Recently I’ve been thinking about conventional wisdom in creating stories. What I mean by conventional wisdom, is the stuff I’ve seen in blog posts, giving direction to animators in creating stories. Some of it comes from Kurt Vonnegut’s advice to writers. Rather than go into the entire list, I’ll paraphrase the basic ideas that I want to comment on.
- Make the character want something.
- Be a sadist to the character. Throw all kinds of problems at them to see what they are made of.
- Have them overcome the obstacles.
All of that is valid advice for starting stories. However, I’m concerned that some people will start to think of these as “rules.” People like Kurt Vonnegut and Robert McKee, who wrote the book Story, are giving advice to writers, not animators. Animators create characters, and not all characters follow the rules. I’m thinking of characters, I will call “playful.”
For instance, consider Bugs Bunny. Bugs doesn’t want anything. Some people will argue that Bugs Bunny wants to be left alone, but I consider that to be nothing. Elmer Fudd wants something. He wants to kill the rabbit for food. Elmer is also the one who is faced with the many obstacles to his goal. The obstacles created by Bugs. Bugs becomes the sadist. Following the above advice, Elmer should be the protagonist. But Bugs Bunny is the character people come to see.
Bugs easily masters the situation with Elmer, or Yosemite Sam, or whoever. Charlie Chaplin’s tramp is the same sort of character. While he is usually poor and needy, and he faces challenges from bad guys, he so easily controls the situation, there is never much doubt he will succeed.
Playful characters are full of life, and energy, and wit. They are bold. They are confident. They do not shy away from challenges. They engage in the situation and master it with style. From the clever servants in old theatrical comedy to the Marx Brothers to Ace Ventura, such characters are performers who run the show, not puppets of the godlike writer. These are the characters this blog is concerned with.

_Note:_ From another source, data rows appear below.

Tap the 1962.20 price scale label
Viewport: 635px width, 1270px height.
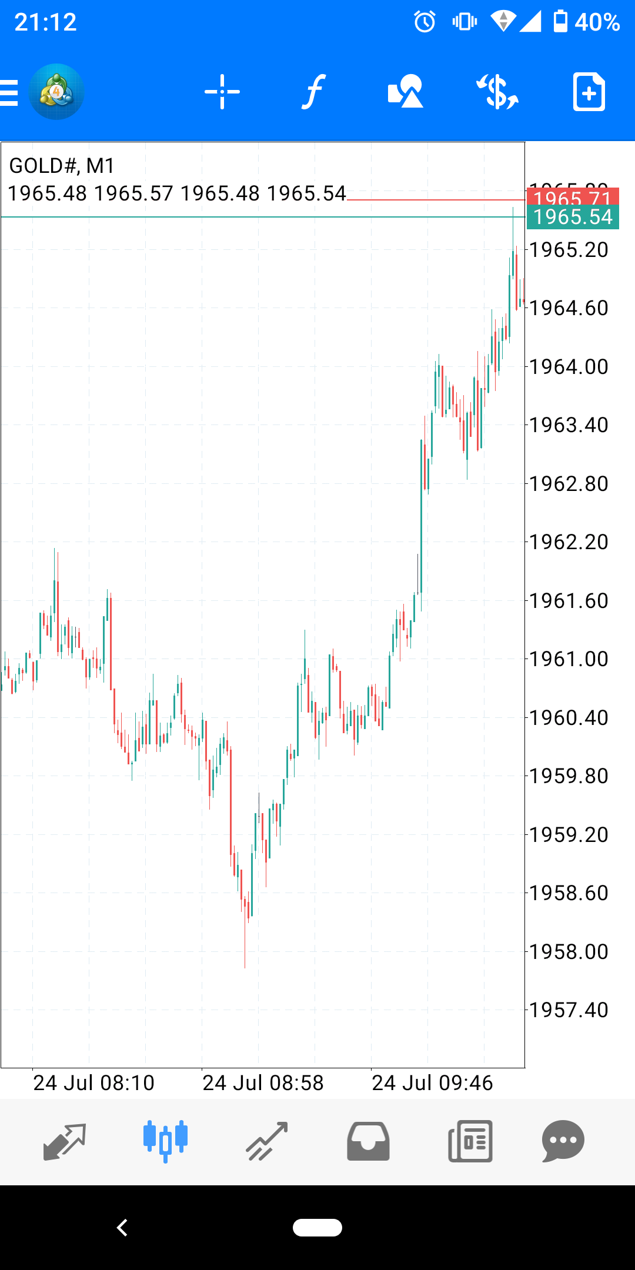[x=569, y=542]

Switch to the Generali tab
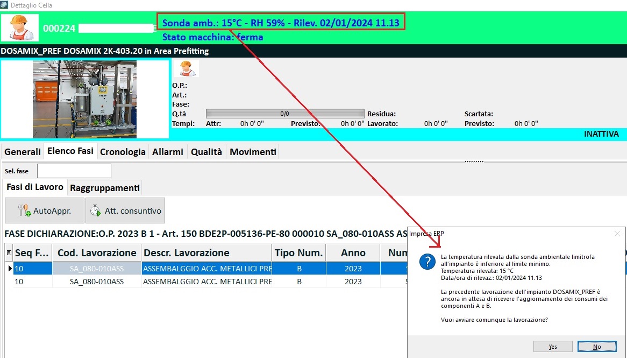[x=23, y=152]
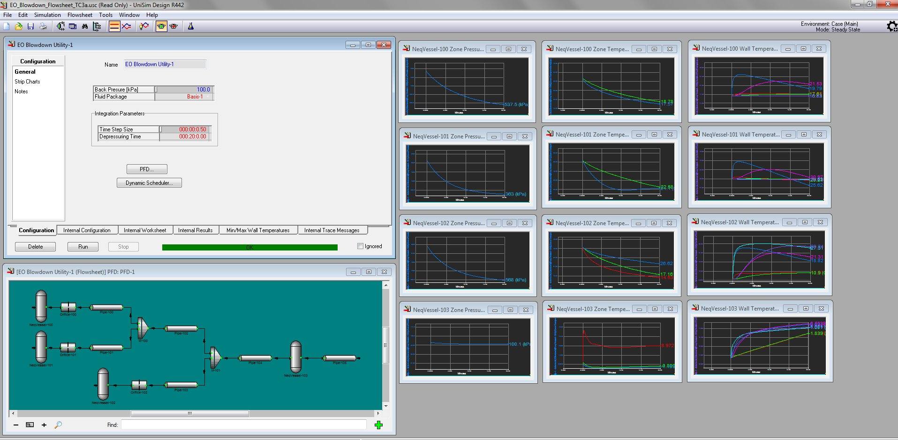Screen dimensions: 898x440
Task: Open the flask basis environment icon
Action: pyautogui.click(x=191, y=26)
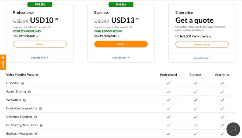Click info icon next to 250 Participants
Viewport: 242px width, 138px height.
click(x=118, y=36)
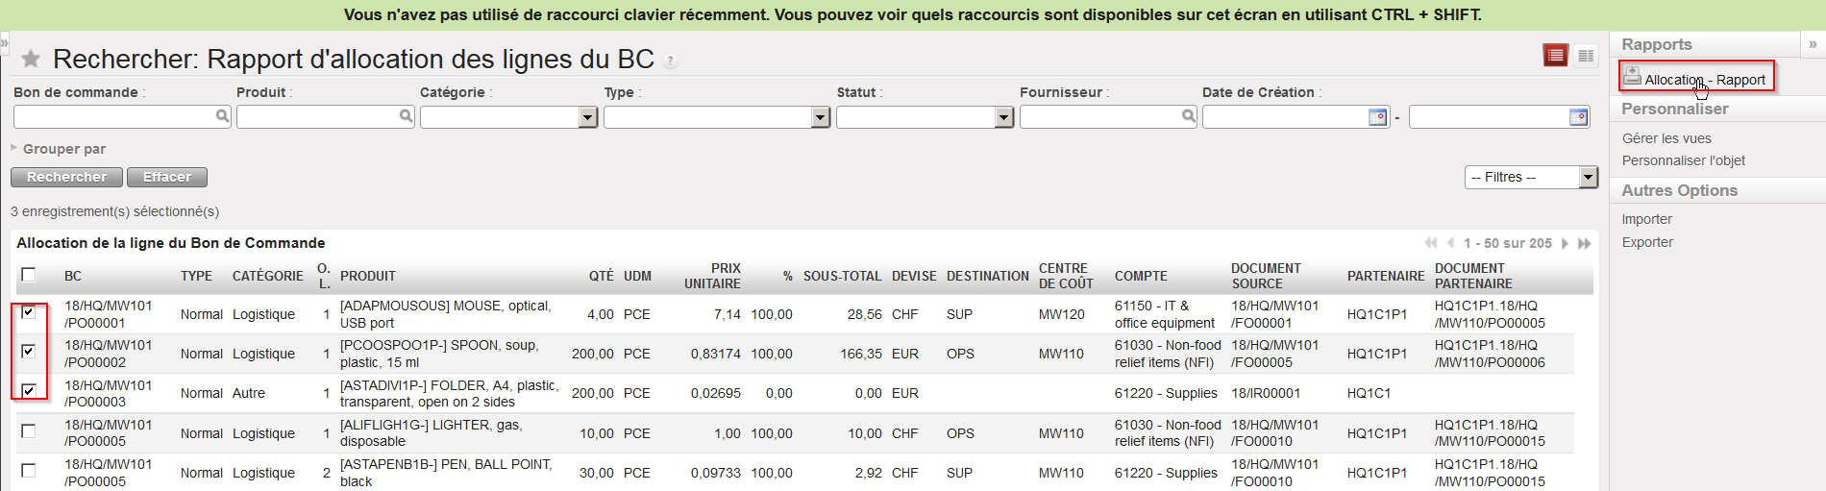Uncheck row 18/HQ/MW101/PO00001 checkbox

click(29, 312)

What inspired the word “playful” was this quote by Johannes Galli, from his book Clown: Joy of Failure.
The clown should never be mistaken for being obstinate. Contrariness provokes an encounter, but the clown is seeking an encounter, because he wants to play.
The literary protagonist, who yearns for one thing, and ultimately gets it, is satisfied, and done. The playful character is never satisfied, he is always ready to play again. And audiences will come back for more.
1 thought on “Playful characters”
Good post. It’s got me wondering if the playful character is best suited for either the short form or the supporting role.
Chaplin really could do anything in his short films, but in the features, the Tramp grew much more vulnerable: poor, heart-broken, jailed. I don’t think it was Chaplin’s “sentimentality” that drove this change, but rather the needs of the plot.
Bugs Bunny was flawless in his 7 1/2 minute shorts, but I can’t imagine him carrying a full-length movie. (Granted, I didn’t see “Space Jam.”)
And the Marx Brothers, well…they defy all the rules, don’t they? The only general lesson I’ve learned from them is that their characters work best when they destroy the audience’s ability to believe in the plot. A Night at the Opera was the beginning of the end; taking the plot seriously, assigning motivations (Chico helping the romantic lead?) and restricting their playfulness (Harpo not chasing women?) was the kiss of death.